Per tali ragioni, poiché gli investimenti ambientali – per i quali è riconosciuta l’agevolazione in oggetto- hanno un costo medio molto elevato, diviene necessario prevedere forme di finanziamento per supportare tali imprese (al riguardo, per aiutare le piccole e medie imprese ad ammodernare o a sostituire i loro impianti con alternative efficienti sul piano energetico, vari Stati europei forniscono finanziamenti tramite prestiti agevolati o sovvenzioni dirette. A titolo esemplificativo, basti pensare alla Danimarca ed ai Paesi Bassi).

Data la centralità delle PMI (in Italia, rappresentano il 92% delle imprese attive e impiegano l’82% dei lavoratori), il legislatore nazionale, introducendo l’agevolazione in esame aveva ben compreso il ruolo cruciale che esse hanno per l’economia: il loro coinvolgimento è, quindi, indispensabile per il raggiungimento degli obiettivi ambientali.

In termini generali, la sentenza annotata appare lineare e ben argomentata. La Corte, ai fini della decisione in ordine alla fruibilità o meno, da parte della società contribuente, dell’agevolazione prevista dall’art. 6 comma 13 della legge n. 388/2000, c.d. “Tremonti Ambientale”, fa riferimento al DM 18 aprile 2005.

Il decreto in esame, che “fornisce le necessarie indicazioni per la determinazione della dimensione aziendale ai fini della concessione di aiuti alle attività produttive e si applica alle imprese operanti in tutti i settori produttivi”, prevede espressamente, all’art. 2, che “la categoria delle microimprese, delle piccole imprese e delle medie imprese (complessivamente definitiva PMI) è costituita da imprese che: a) hanno meno di 250 occupati, e b) hanno un fatturato annuo non superiore a 50 milioni di euro, oppure un totale di bilancio annuo non superiore a 43 milioni di euro”.

Ed è proprio partendo dalla lettera dell’art. 2 del DM citato che la Corte, dopo aver riconosciuto, nel caso in esame, la rilevanza del gruppo di società- e la conseguenziale necessità di computare anche i valori delle imprese collegate, ai fini della verifica dei requisiti dimensionali-individua l’errore in cui è incorso l’Ufficio.

Al riguardo, la Corte chiarisce, infatti, che il comma 4 dello stesso art. 2 del DM in esame, nel disporre che “I due requisiti di cui alle lettere a) e b) dei commi 1, 2 e 3 sono cumulativi, nel senso che tutti e due devono sussistere”, limita il cumulo ai requisiti previsti dalla lettera a (occupati) e b (dato contabile), prevedendo espressamente un’alternatività tra i requisiti sub b.
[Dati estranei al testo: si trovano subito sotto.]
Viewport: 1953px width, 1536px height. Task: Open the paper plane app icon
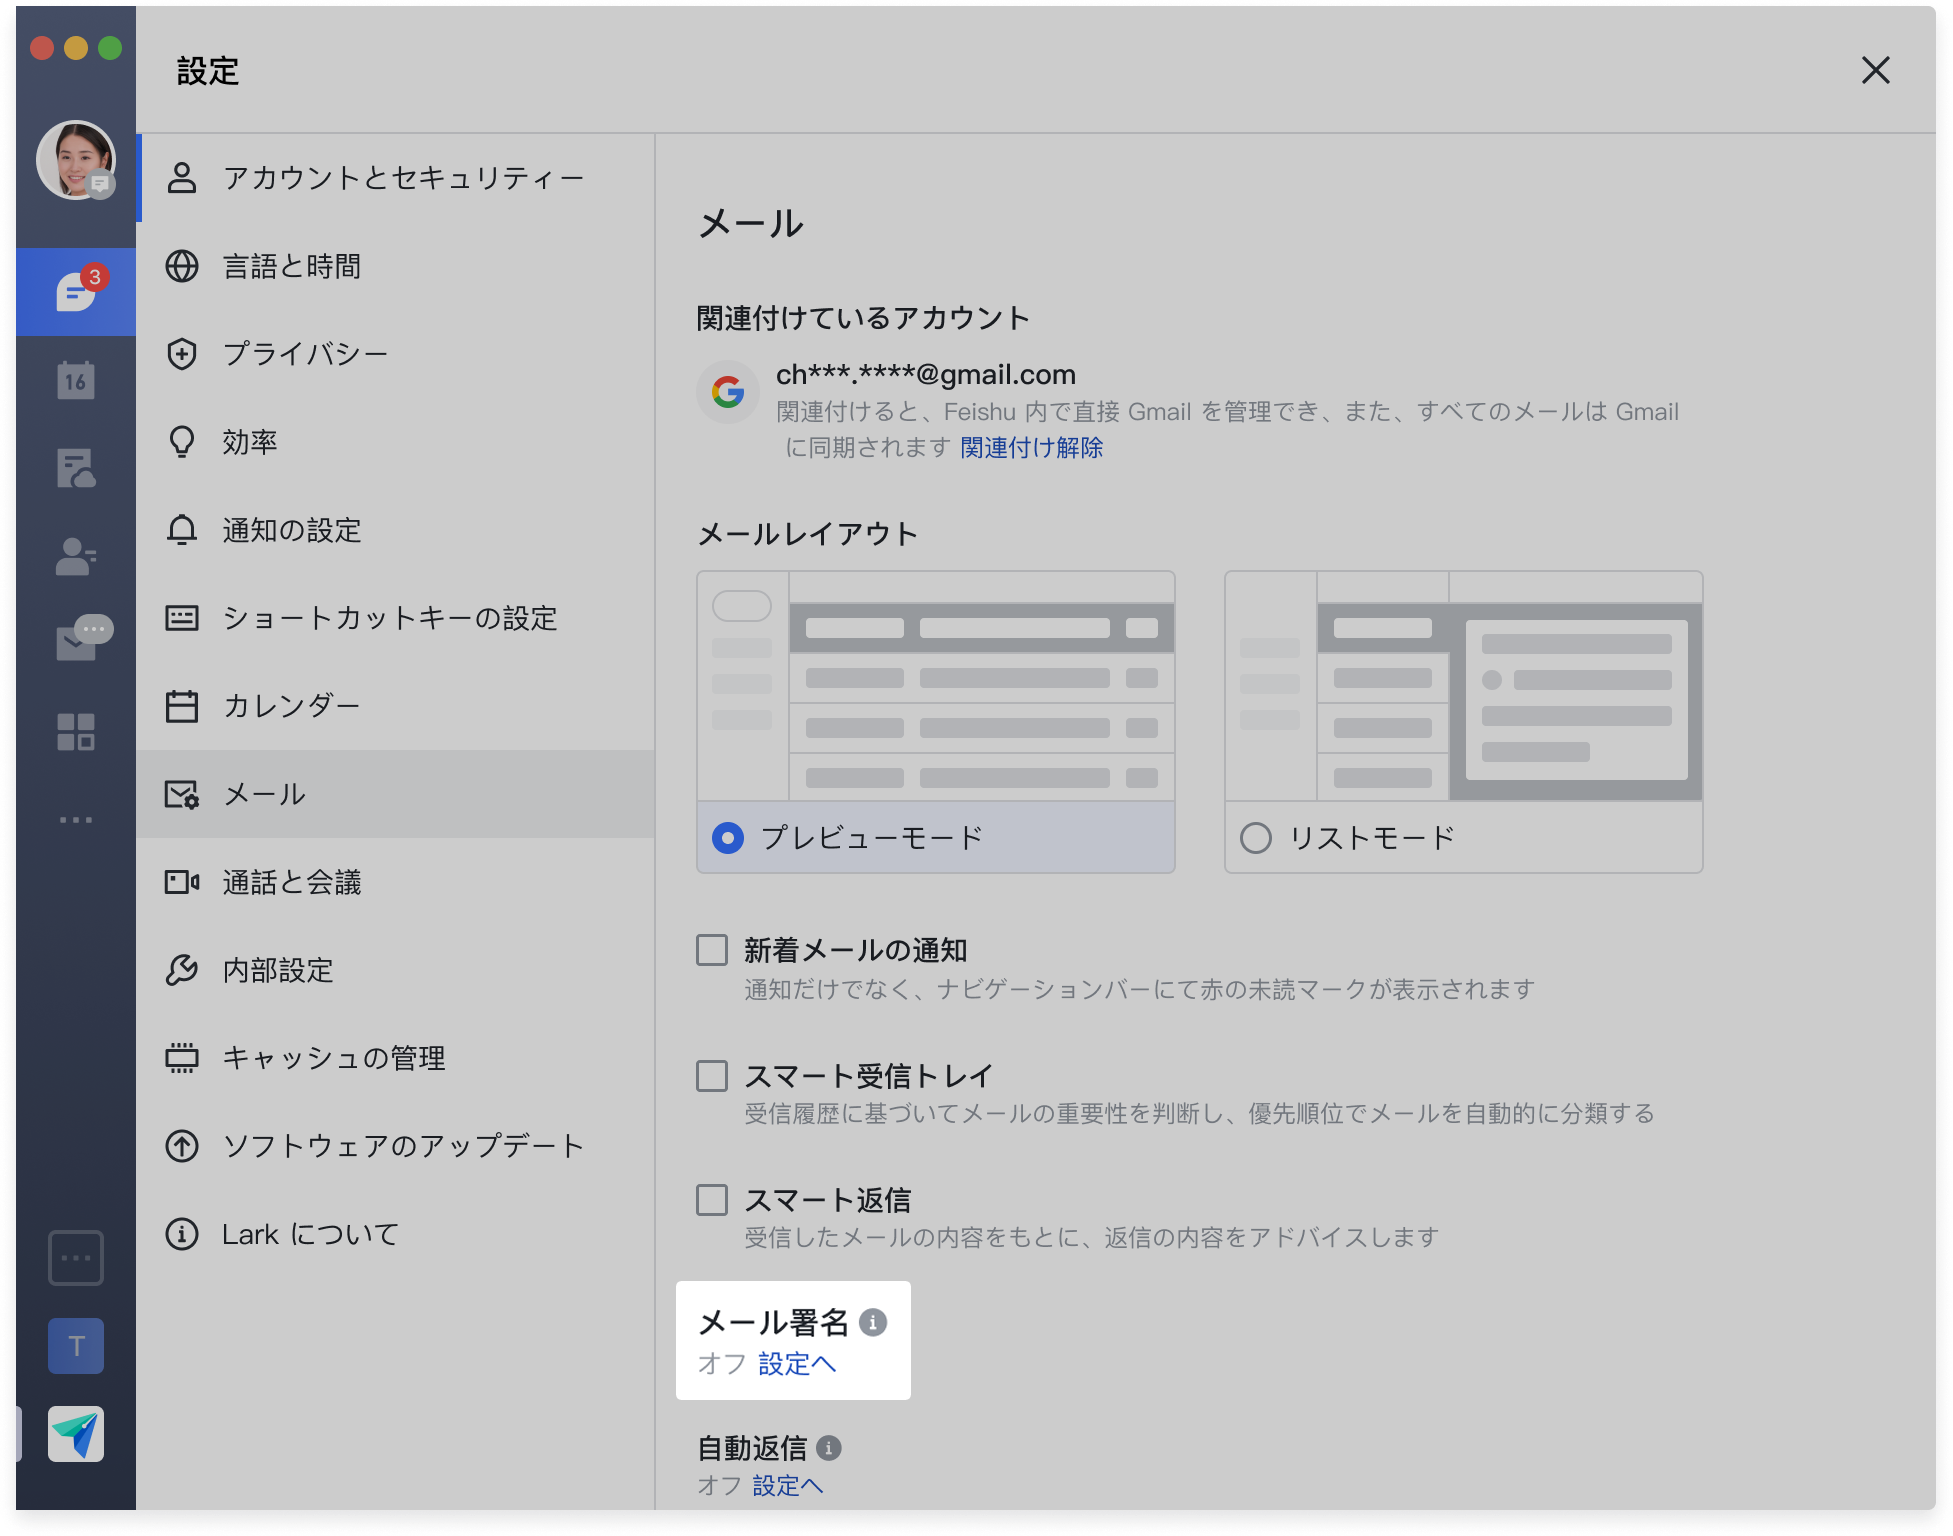pyautogui.click(x=76, y=1433)
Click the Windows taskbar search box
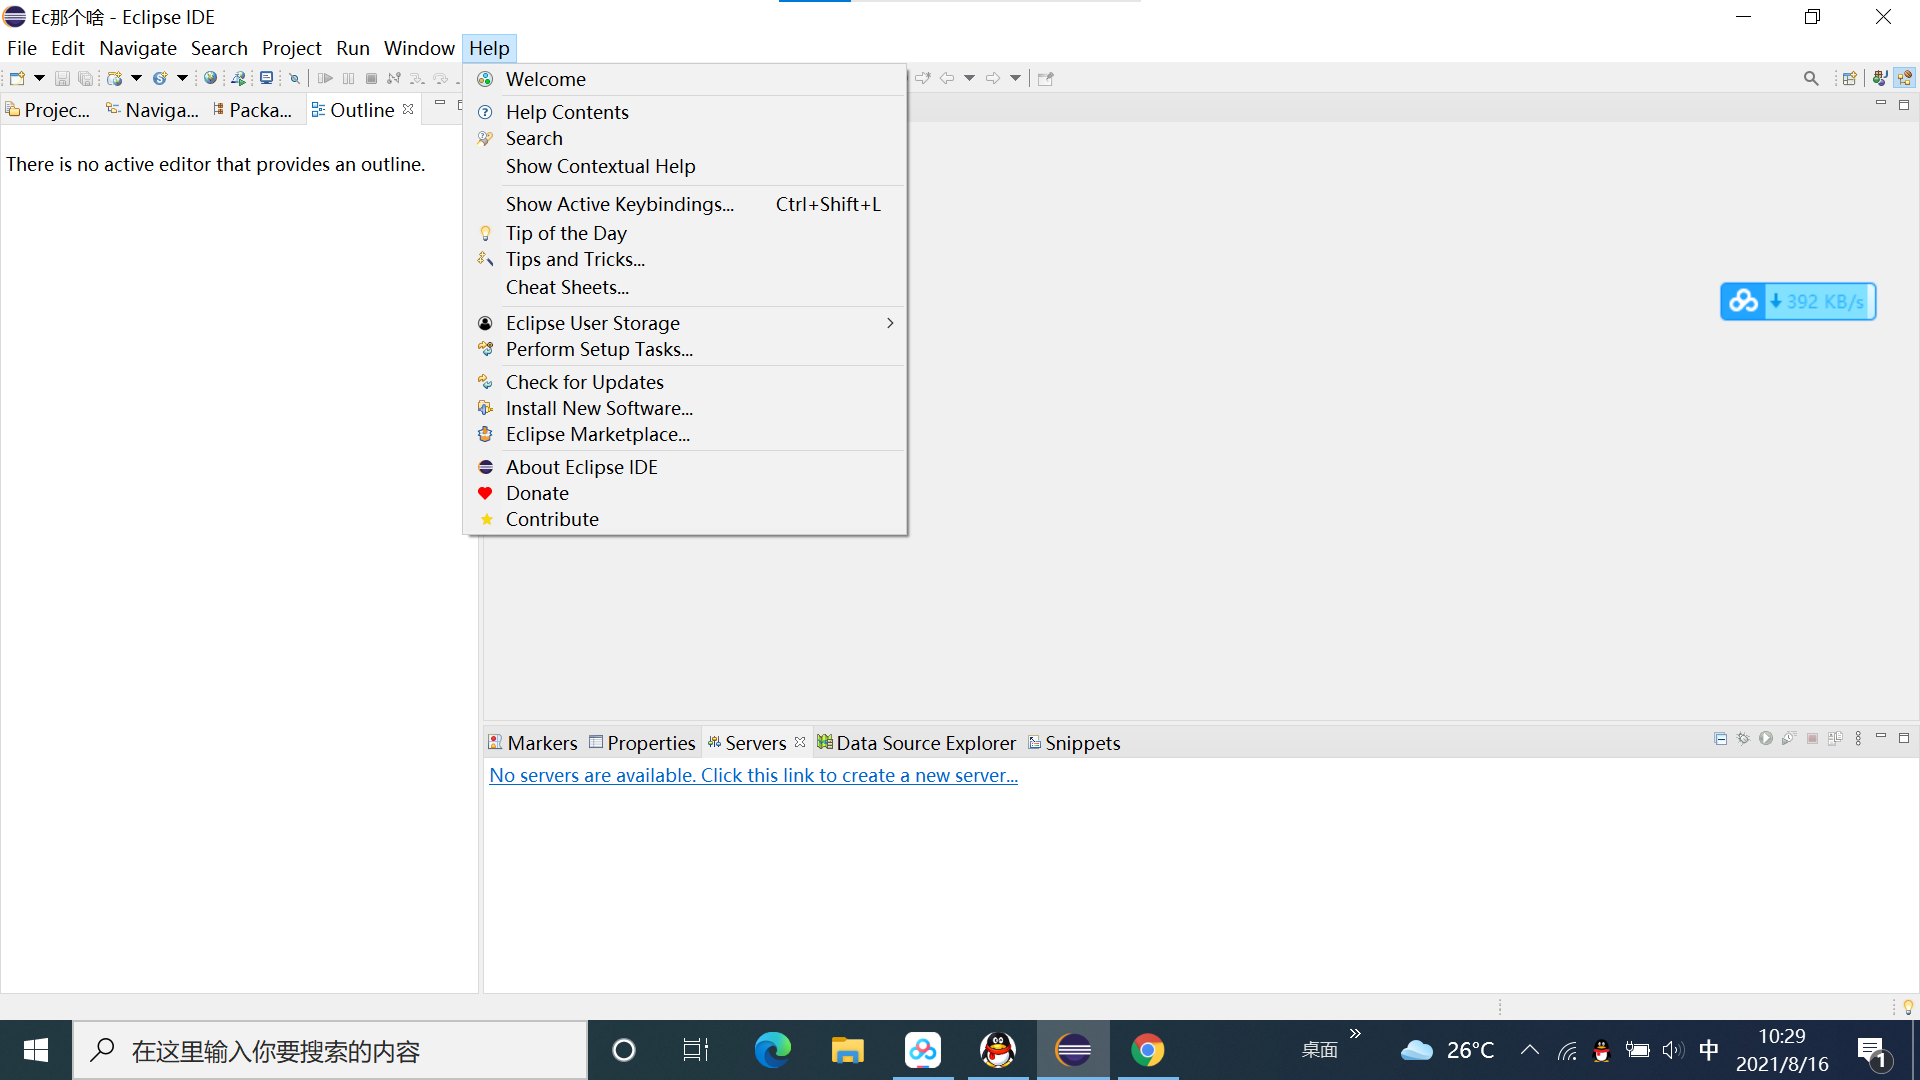The width and height of the screenshot is (1920, 1080). pyautogui.click(x=330, y=1050)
In altre parole, ai fini della qualifica dell’impresa quale PMI, è necessario che essa abbia, oltre ad un numero di occupati inferiore a 250, o un fatturato inferiore a 50 milioni annui o, in alternativa, un volume di bilancio inferiore a 43 milioni di euro.

L’alternatività dei requisiti sub b emerge, senza ombra di dubbio, dall’utilizzo della congiunzione “oppure”, adoperata nell’art. 2 del DM 18 aprile 2005.

Appurata la linearità argomentativa della sentenza in esame, appare opportuna qualche riflessione in ordine all’agere dell’Ufficio.

Partendo dalla circolare n. 12/E del 12 aprile 2012, con la quale l'Agenzia delle Entrate impartisce ai propri Uffici istruzioni concernenti la gestione delle controversie riguardanti atti della riscossione, relativi ad entrate amministrate dall'Agenzia stessa, è previsto espressamente, con riferimento alle questioni di competenza dell'Agenzia delle Entrate, che gli Uffici devono valutare, in via preliminare, la fondatezza dei motivi di ricorso, evitando di resistere in giudizio o di coltivare la controversia quando la stessa non sia sostenibile (al riguardo, u. sabatino, L'Agenzia delle Entrate detta le istruzioni per la gestione del contenzioso, in Pratica Fiscale e Professionale, n. 21/2012, p. 28).

Ed in effetti, nel caso in esame, la pretesa non pare sostenibile, data la chiarezza della norma applicata.

Peraltro, in un ordinamento, quale quello tributario, in cui l’agere dell’A.F. deve essere informato ai principi di collaborazione e buona fede (sul punto, f. manganaro, Principio di buona fede e attività delle amministrazioni pubbliche, Napoli, 1995; m. airoldi, La "lunga marcia" della buona fede e del legittimo affidamento dal sistema privatistico a quello tributario, in Dir. Prat. Trib., n. 5/ 2003, p. 804), è lecito chiedersi se, nel caso in esame, il comportamento dell’A.F. sia rispettoso dei principi richiamati.

Partendo dal presupposto che lo Statuto dei diritti del contribuente (Legge n. 212/2000), all’art. 6 comma 4, prevede espressamente che “al contribuente non possono, in ogni caso, essere richiesti documenti ed informazioni già in possesso dell'amministrazione finanziaria o di altre amministrazioni pubbliche indicate dal contribuente”, dalla sentenza annotata si evince che l’Ufficio era in possesso delle informazioni necessarie a riconoscere la qualifica della società quale PMI.

A pagina 10 dell’atto di appello, infatti, l’Ufficio riconosce espressamente che “ad ogni modo, esaminando anche tali bilanci, emerge già che il numero di occupati è pari a 42, il totale dei ricavi è di euro 24.951.171,00, mentre l’attivo aggregato ammonta all’importo di euro 325,803.941,00, ben al di sopra della soglia di 50 milioni di euro prevista dall’art. 2 del DM”.

Lo stesso Ufficio, dunque, ammette che, oltre al numero di occupati, anche il totale dei ricavi (id est, il fatturato annuo come indicato dall’art. 2, comma 5 del DM 18 luglio 2005) è inferiore alla soglia prevista dal DM. L’Agenzia delle Entrate disponeva, dunque, dei dati necessari, ai fini della qualifica della società contribuente quale PMI.

 Il problema sta tutto nella lettura della norma, la cui formulazione, peraltro, è piuttosto chiara e lineare, non ponendo alcun dubbio sull’alternatività dei requisiti di cui alla lettera b) dell’art. 2 del DM 18 aprile 2005.

Data l’inequivocabilità dell’art. 2 del DM 18 aprile 2005, una lettura più attenta della norma avrebbe potuto, indubbiamente, evitare l’errore in cui è incorsa l’A.F. e le relative conseguenze processuali da esso scaturite.